プロローグ


  和神34年・・・
  西方大陸で起こった蛍雪の乱は桜家家臣・明鶴院玄燈によって鎮圧された。
 夕刻近い中央大陸西端の街道には、その死地からなんとか命を拾った傭兵達が列
 をつくっていた。
 
  その一番後ろ・・・少し離れたところに、他とは少し違う二つの人影がある。
 一人は古い擦り切れた墨染めに身を包んだ、僧とも物乞いとも見える若い男。
 アゴには無精ひげを生やし、左の目には大きな傷跡がある。
  もう一人は美しい顔立ちの女。眼鏡をして、髪は肩ほどまでで外へはねており、
 懐には機面鏡を大事そうにかかえている。
  二人は連れのようだが、何も話さない。ただ、黙々と列をゆっくりとついていく。
 
 ふと、女が立ち止まる。若い男は、少ししてからそれに気づき被っていた笠をあげて
 尋ねる。
 「どうかしましたかな?霧子殿。」
 きれいな鈴の音のような、しかし凛とした声で女が答える。
 「霧子ではなく、護號霧子・・・そう呼んでくださるようお願いしたはずです。それが私に
  与えられた、私だけの名前なのですから。」
 「そうでしたな・・・護號霧子殿。それで・・・」
 「いえ、なにか・・・少しだけ胸騒ぎがしました。私と魂を連ねるものに災厄が降りかかる
  ような、そんな気がするのです。」
 「ふむ、あんなことがあった後ですからな。貴女も疲れておられるのだろう・・・。」
 そのとき一羽の燕が、男の目の前を低く飛んだ。
 「・・・これはひと雨くるかもしれませんな。」
 「どうしてそう思いますの?」
 「雨が振る前には餌になる虫が低く飛ぶ・・・そのため燕も低く飛ぶのだと、聞いたことが
  あります。虫の知らせ・・・というやつですかな。」
 「物知りですのね。わたくし、螢雪さまに仕えるときにいろいろなことを学びましたけど、
 まだまだ知らないことばかりですわね。」
 「雨とは鬱陶しいものですな。しかし誰も、その雨の恵みなしでは生きることはかなわぬ。

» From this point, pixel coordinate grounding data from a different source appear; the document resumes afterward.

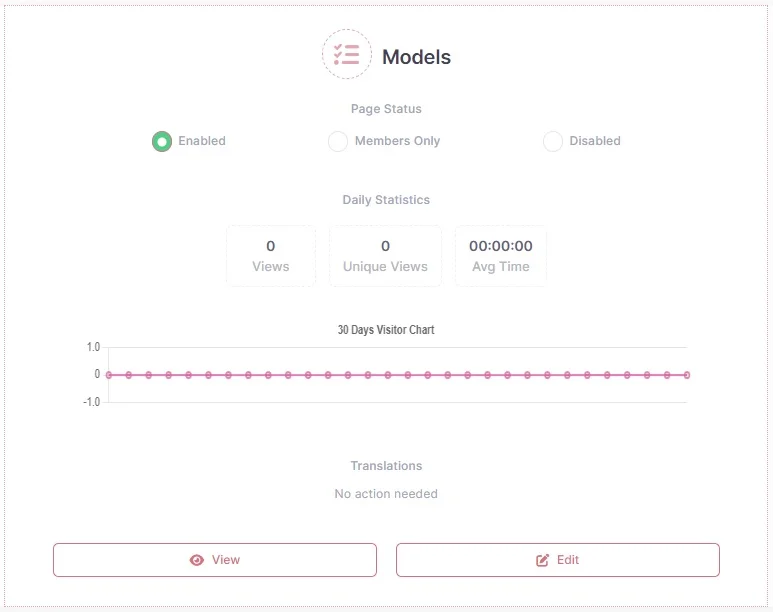Viewport: 773px width, 612px height.
Task: Click the first data point on visitor chart
Action: (x=109, y=375)
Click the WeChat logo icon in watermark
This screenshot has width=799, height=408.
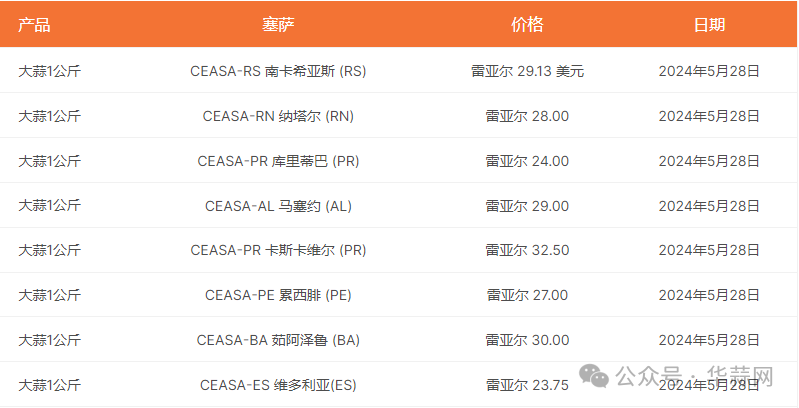pos(594,375)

  人の心もそういうものです。雨が無くては成長することはかなわぬ。なんと面倒なことか。
  それでも、何事もなく平穏に暮らすことで心が乾いてしまうよりはよほどいい。そうは思い
  ませんかな。・・・まあこれは師匠の受け売りですがね。」
 「そうかもしれませんわね。それでも・・・」
  護號霧子の頬に冷たい感触が当たる。男は笠を被りなおして言う。
 「きたようですね。さあ、少し急ぎましょうか。」
  男が歩を速める。護號霧子は露板を叩き、鮮やかな傘を取り出し男を追った。
 「お待ちくださいませ。・・・・・様。寂・・・様。」
  雨が足跡と、声を掻き消す。
 
 それは始まりの雨。20年前と同じ、ありえぬ邂逅を知らせる、雨。